Метта Фуллер - Дневник проказника
Очень дурно, когда мужчины в сердцах ругаются — дамы так не делают. Мужчины в нашем спальном вагоне говорили ужасно скверные вещи, когда стали утром одеваться, и совсем из-за пустяка: бедный проводник перепутал все их башмаки — никто не находил своих ботинок или двух одинаковых. Проводник сказал, что все они были в порядке после того, как он их вычистил; поэтому некоторые очень свирепо смотрели на меня, бедного Жоржи, который как раз одевался, имея вид кроткий, точно ягненок; но, ах! на свете так много несправедливости, как говорится в книжках.
Мне очень жаль, что Бесс и Таузеру не суждено было увидеть водопадов. У меня не хватает слов для их описания. Они фантастически огромны, а шум их можно слышать за несколько миль. Там есть радуга и всякие другие интересные вещи. Водопады имеют четыре стороны: наружную, внутреннюю (в которую можно спуститься), канадскую и американскую. Они изображены в моем учебнике географии, но там нет ни слова о страшном шуме, который стоит здесь день и ночь.
Думаю, мистеру Барнуму стоит взять их в свое шоу и показывать за границей, как он это сделал с Томом-мальчиком-с-пальчик.
Водопады очень поучительны для маленьких мальчиков, так как самым превосходным образом показывают величие природы. Но проводники страшно дороги. Папа говорит, что их притязания достойны еще большего удивления, чем сами Ниагарские водопады. Ему не следовало бы брать проводника. В тот день, когда мы приехали, один француз собирался пройти по канату через водопады. Мама сказала, что он, должно быть, сумасшедший, но я этого не нашел: когда я его увидел, он показался мне таким добродушным.

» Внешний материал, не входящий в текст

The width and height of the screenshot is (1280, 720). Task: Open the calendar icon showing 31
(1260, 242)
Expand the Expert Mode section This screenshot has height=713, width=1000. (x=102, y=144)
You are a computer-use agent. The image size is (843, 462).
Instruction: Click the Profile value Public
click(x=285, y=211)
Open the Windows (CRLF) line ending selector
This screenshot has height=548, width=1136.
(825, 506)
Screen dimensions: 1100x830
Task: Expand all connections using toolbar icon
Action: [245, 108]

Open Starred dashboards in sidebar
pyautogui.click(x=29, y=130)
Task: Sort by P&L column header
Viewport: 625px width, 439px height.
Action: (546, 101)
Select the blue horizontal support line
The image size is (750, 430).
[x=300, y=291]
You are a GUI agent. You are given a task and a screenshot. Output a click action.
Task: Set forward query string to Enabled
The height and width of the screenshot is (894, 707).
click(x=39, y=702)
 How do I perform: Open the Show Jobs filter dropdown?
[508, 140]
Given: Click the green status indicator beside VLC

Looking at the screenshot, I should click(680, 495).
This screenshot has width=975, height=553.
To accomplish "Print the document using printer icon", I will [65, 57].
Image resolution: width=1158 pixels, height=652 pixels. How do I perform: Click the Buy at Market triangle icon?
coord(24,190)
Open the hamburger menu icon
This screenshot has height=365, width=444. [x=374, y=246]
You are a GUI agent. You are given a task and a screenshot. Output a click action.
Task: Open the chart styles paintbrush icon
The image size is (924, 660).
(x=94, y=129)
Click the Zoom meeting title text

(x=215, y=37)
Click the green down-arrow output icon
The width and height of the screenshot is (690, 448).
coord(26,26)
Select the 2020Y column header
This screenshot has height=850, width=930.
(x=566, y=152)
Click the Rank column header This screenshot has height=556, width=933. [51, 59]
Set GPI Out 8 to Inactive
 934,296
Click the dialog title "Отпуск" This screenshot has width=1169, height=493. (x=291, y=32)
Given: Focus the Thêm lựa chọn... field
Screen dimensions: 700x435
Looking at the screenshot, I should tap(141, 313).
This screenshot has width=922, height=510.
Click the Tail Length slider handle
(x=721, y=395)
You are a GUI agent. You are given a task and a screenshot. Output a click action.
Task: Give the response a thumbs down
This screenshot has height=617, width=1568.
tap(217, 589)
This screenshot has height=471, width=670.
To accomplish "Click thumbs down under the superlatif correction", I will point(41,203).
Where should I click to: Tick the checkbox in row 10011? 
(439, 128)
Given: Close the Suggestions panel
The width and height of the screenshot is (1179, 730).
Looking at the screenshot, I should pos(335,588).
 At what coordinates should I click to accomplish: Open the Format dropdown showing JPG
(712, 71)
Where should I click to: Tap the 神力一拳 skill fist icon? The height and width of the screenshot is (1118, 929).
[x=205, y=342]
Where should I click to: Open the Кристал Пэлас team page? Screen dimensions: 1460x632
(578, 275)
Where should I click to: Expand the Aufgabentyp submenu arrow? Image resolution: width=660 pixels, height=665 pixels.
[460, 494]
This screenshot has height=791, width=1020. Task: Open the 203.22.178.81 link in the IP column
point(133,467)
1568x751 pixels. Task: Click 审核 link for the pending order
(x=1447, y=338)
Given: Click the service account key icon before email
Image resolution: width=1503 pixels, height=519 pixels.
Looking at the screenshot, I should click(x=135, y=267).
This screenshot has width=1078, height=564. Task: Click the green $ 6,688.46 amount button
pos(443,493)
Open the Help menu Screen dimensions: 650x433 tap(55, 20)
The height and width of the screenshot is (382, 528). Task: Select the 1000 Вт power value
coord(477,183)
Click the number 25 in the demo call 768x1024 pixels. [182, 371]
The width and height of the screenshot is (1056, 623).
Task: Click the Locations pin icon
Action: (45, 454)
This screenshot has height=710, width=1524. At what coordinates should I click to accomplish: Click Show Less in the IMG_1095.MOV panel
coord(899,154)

Мама не хотела пойти и просила папу, чтобы он ни на минуту не спускал с меня глаз. Он обещал ей, что будет смотреть в оба, и она отпустила нас, а сама прилегла ненадолго, так как ночью в спальном вагоне ее постоянно тревожили. Было чудесно и немножко страшно смотреть, как тот человек переходил водопад: в чулках, с английским и американским флагами в руках; под конец он спросил, не пожелает ли кто-нибудь совершить хорошенькую маленькую прогулку в тачке. Он брался наверняка перевезти желающих или заплатить пятьсот долларов, в случае, если бы они утонули.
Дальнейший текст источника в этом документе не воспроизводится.